For what is worth, I've got the beginnings of a cunning plan to salvage this. Shall message you shortly.
 
Yay I'm not evolved this time.

Looked like you guys had fun last night. Maybe Rodeh should trade his really great sword in for a regular great sword or even a foam one. Yes we should all only be a looked to use non lethal foam weapons.
 
I'll have a real talk moment, so Asmo doesn't look completely alone in his insanity-rage.

I do feel the pressure from time to time, like it's up to me to figure everything out, and piece the puzzle together, even the plot hooks don't involve my character, because-- come on, this is DnD, you know everything is connected. Things just don't happen for no reason. And yes, running off ahead of the group, working parallel but in the shadows, and optimizing a character that has excellent info-gathering skills, but ZERO combat skills (ie--can't defend herself if her cover is ever blown) to compensate for it. It is a challenge I have enjoyed, though I would prefer it if my character could work more cohesively with a group.

Maybe I can do that in Chapter 2, if the villain isn't someone important to An-Nur that she has to protect with her life. That way, I can tell people what I'm planning without having to be all sneaky sneaks.

▶ _Entries supplied_
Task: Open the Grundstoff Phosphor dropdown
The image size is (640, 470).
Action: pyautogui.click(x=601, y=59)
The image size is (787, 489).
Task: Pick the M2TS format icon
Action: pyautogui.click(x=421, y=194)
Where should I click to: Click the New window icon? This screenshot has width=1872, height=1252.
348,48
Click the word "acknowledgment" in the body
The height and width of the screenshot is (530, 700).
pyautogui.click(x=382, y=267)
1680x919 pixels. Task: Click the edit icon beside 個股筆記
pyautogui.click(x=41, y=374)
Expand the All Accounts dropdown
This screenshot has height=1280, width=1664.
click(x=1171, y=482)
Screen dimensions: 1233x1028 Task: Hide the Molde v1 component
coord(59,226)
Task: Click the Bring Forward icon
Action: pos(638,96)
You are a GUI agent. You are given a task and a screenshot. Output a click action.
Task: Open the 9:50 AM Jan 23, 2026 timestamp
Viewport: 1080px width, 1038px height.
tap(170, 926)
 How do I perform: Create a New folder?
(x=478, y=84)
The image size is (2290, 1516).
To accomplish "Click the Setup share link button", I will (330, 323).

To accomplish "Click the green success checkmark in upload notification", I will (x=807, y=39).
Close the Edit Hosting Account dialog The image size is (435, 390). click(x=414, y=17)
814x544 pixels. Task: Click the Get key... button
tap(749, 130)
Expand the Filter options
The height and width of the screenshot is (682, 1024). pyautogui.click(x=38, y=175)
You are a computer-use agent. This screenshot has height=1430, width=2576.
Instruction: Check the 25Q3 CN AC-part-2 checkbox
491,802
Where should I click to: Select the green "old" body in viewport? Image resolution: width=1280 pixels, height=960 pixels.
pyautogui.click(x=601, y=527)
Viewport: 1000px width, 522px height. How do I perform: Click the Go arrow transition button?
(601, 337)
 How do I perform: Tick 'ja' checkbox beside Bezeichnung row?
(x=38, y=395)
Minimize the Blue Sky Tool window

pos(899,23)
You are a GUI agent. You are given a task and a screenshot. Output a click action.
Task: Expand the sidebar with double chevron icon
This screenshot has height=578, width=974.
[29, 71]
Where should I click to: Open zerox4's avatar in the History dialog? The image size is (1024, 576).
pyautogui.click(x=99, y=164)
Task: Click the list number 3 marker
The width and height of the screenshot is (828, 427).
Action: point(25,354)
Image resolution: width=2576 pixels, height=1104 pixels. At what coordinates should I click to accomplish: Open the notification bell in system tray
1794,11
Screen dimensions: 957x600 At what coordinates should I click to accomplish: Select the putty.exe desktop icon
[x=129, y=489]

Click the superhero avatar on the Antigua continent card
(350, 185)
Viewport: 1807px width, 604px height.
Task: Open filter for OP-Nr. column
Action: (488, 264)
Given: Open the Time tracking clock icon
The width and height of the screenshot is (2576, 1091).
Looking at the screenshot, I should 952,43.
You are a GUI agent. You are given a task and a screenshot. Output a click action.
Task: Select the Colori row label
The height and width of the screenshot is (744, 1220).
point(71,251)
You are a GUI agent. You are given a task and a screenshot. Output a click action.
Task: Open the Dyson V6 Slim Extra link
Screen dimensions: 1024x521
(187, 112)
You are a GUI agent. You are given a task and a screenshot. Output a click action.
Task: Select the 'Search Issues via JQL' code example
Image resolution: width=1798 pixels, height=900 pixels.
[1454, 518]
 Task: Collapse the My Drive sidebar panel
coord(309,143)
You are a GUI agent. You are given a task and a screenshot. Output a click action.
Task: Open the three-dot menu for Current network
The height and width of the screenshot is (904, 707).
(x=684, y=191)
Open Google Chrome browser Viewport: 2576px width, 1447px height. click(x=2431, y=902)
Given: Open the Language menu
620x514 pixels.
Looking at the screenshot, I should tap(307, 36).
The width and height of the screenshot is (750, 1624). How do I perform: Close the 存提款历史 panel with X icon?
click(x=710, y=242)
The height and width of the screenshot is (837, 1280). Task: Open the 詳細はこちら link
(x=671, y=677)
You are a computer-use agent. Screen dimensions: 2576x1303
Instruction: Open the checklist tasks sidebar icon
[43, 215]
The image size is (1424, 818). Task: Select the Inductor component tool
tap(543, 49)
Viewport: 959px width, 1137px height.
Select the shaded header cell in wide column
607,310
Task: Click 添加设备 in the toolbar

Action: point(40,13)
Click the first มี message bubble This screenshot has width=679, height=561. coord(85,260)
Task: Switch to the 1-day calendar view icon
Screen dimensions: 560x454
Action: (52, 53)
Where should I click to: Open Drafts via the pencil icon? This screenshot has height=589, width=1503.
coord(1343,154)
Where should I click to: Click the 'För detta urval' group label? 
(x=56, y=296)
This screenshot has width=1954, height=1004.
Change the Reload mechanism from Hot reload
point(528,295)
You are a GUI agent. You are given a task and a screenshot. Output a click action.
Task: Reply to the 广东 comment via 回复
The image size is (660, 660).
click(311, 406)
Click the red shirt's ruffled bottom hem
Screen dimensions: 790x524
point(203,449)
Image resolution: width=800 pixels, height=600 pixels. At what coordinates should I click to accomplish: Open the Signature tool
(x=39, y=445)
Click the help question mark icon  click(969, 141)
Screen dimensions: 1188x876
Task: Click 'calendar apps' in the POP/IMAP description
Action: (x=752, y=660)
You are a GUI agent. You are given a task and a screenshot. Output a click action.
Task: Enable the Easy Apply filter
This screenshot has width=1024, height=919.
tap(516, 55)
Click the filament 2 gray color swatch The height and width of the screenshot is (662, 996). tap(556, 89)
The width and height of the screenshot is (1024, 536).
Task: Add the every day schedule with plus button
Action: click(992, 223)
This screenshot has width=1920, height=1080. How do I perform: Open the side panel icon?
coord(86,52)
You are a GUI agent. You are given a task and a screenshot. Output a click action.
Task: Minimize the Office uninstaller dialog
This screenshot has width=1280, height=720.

▶ _Set problem_
Can you quote the DnD post above word for word, from "Yay I'm not" through "lethal foam weapons."?

▶ _Complete output_
Yay I'm not evolved this time.

Looked like you guys had fun last night. Maybe Rodeh should trade his really great sword in for a regular great sword or even a foam one. Yes we should all only be a looked to use non lethal foam weapons.